── Available records ──

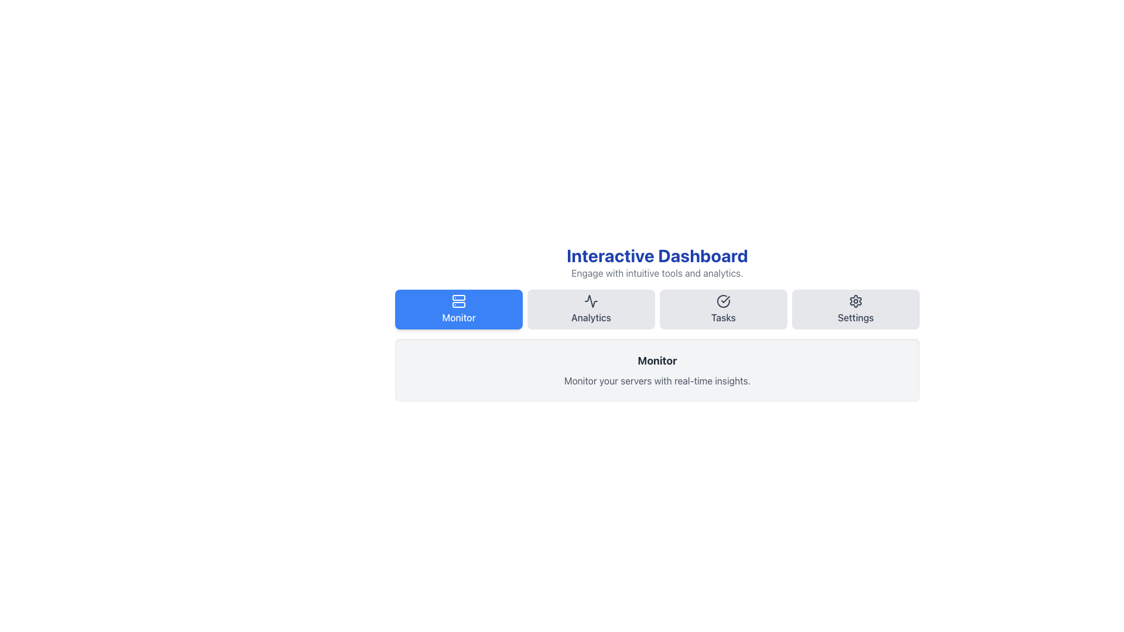 This screenshot has height=632, width=1124. I want to click on the first button in the navigation section to potentially reveal more information or trigger a tooltip, so click(458, 308).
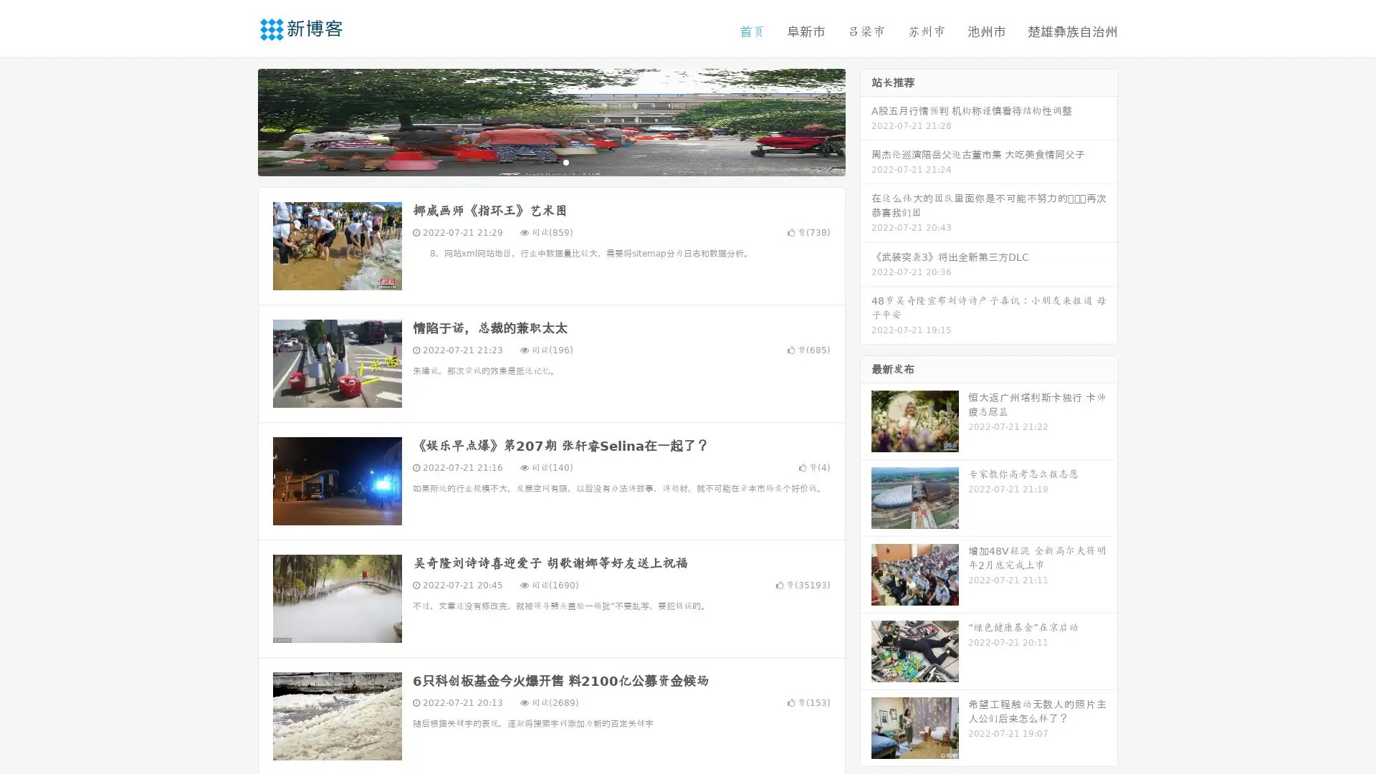 The width and height of the screenshot is (1376, 774). Describe the element at coordinates (866, 120) in the screenshot. I see `Next slide` at that location.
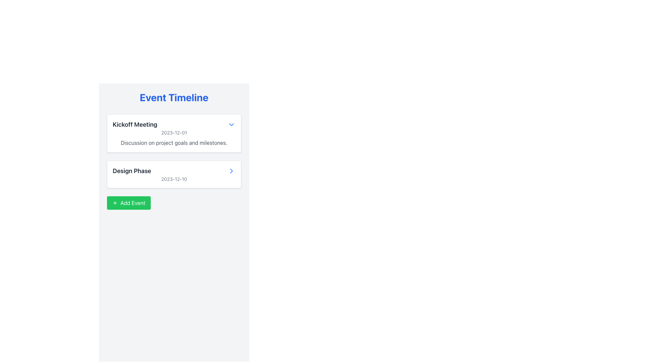  Describe the element at coordinates (174, 179) in the screenshot. I see `the Text Label displaying the date of the 'Design Phase' event, located at the bottom of the 'Design Phase' card` at that location.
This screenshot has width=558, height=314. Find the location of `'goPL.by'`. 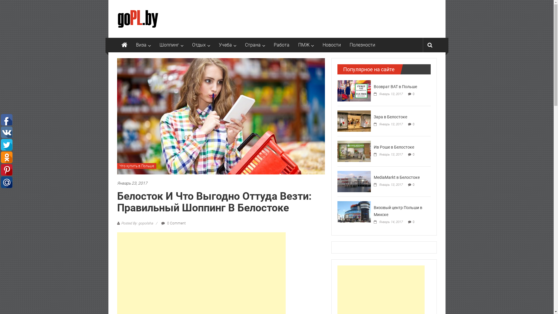

'goPL.by' is located at coordinates (124, 44).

───

* _The request_: Can you rewrite all the entries above with "Find" changed to "Identify" and everything else unchanged? Leave out the pictures.

* _Solved exercise_:
 This screenshot has height=632, width=1124. I want to click on the first button in the navigation section to potentially reveal more information or trigger a tooltip, so click(458, 308).
 The width and height of the screenshot is (1376, 774). Describe the element at coordinates (866, 120) in the screenshot. I see `Next slide` at that location.
  Describe the element at coordinates (174, 179) in the screenshot. I see `the Text Label displaying the date of the 'Design Phase' event, located at the bottom of the 'Design Phase' card` at that location.
This screenshot has width=558, height=314. Identify the location of `'goPL.by'`. 

'goPL.by' is located at coordinates (124, 44).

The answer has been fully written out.